Donna recently attended a joyful party to celebrate her mother’s 95th birthday.  While visiting, she found her mother’s original baby book among some of the family treasures.  As she picked up the book, her mom’s birth announcement fell out.  Donna was puzzled to see a blue ribbon tied to her mother’s card, so she asked: “Mom, why is a blue ribbon tied to your birth announcement card?”  Her mom chuckled, “When I was born, 95 years ago, blue was for girls and pink was for boys.”

Donna thought her mother was joking, because she had always assumed that, when it came to baby announcements in the U.S., pink was for girls and blue for boys.

Donna quickly used her phone to search Google and found this statement:

Ladies’ Home Journal article in June 1918 said, “The generally accepted rule is pink for the boys, and blue for the girls. The reason is that pink, being a more decided and stronger color, is more suitable for the boy, while blue is delicate and dainty and prettier for the girl.”

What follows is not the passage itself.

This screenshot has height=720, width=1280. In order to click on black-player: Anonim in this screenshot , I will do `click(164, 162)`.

Donna looked at her phone, totally stunned.  Her assumption about birth announcement colors was turned upside-down.

Have you ever assumed a truth you thought everyone believed, but suddenly you discovered it’s not truth at all – just an unexamined assumption? That’s what happened to Donna in those few minutes after finding her mom’s birth announcement.

Donna immediately thought of a catchphrase often used in our workshops: “challenge your assumptions.”

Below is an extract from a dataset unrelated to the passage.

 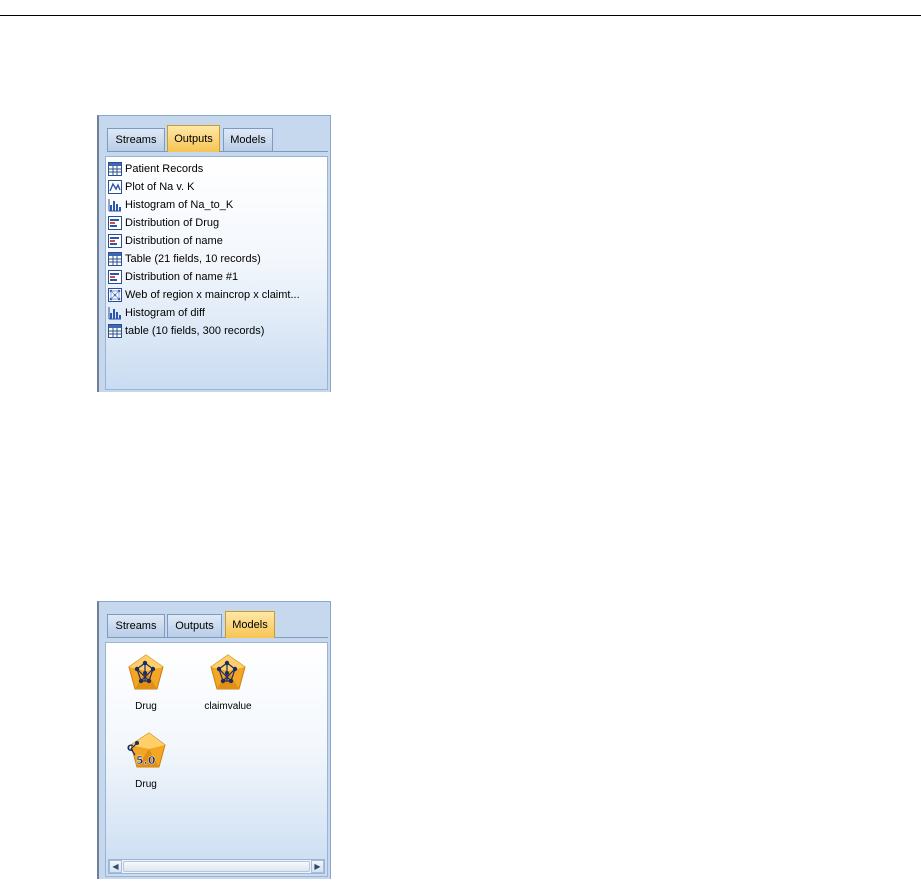 I want to click on list-item: Patient Records, so click(x=218, y=169).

Unexamined assumptions can close your mind and heart to new possibilities and can push you into black-or-white thinking.  The risk is that you will become an advocate for a point-of-view or position that may be built upon faulty, outdated, or even false information.

It is difficult to challenge your assumptions unless you become aware of them.   So, commit yourself to the practice of identifying assumptions, both your own and those of your team or even your organization.  Families also adopt assumptions, which sometimes can be the most rigid and difficult to challenge because of cultural or family history.

Once you identify an assumption to challenge, you can take one of three actions:

  1. You can reaffirm it as still valid;
  2. You can revise it to match current reality, or
  3. You can let go and “retire” it, as it no longer serves a purpose.

Challenging your assumptions begins with pausing and asking yourself, “What assumption have I made as it relates to……..(fill in the blank)?”  This will help reveal your hidden assumption. Pealing back the layers to reveal underlying assumptions can be a liberating experience.

When working with others, challenge assumptions with kindness and compassion.  Assumptions strongly held by others can seem like “truth” to them.   Avoid challenging assumptions with a “you are wrong” tone, which will cause defensiveness (and you’ll be perceived as a Persecutor!).

Instead, experiment with nonjudgmental language as you challenge.  Here are three suggestions of what you might say:

  • “Help me to understand what assumptions you are making?”
  • “I want to understand your point-of-view and I think I am missing something. What assumptions are you making?”
  • “Can we take a step back and look at what assumptions you are making and the ones I am making? I’d like to make sure we are on the same page.”

Like Donna, you may discover assumptions you or the other have adopted as “truth.”

And, as Donna and David plan for the arrival of their first grandchild, due in mid-October, pink, blue, and all colors may be on the future changing table!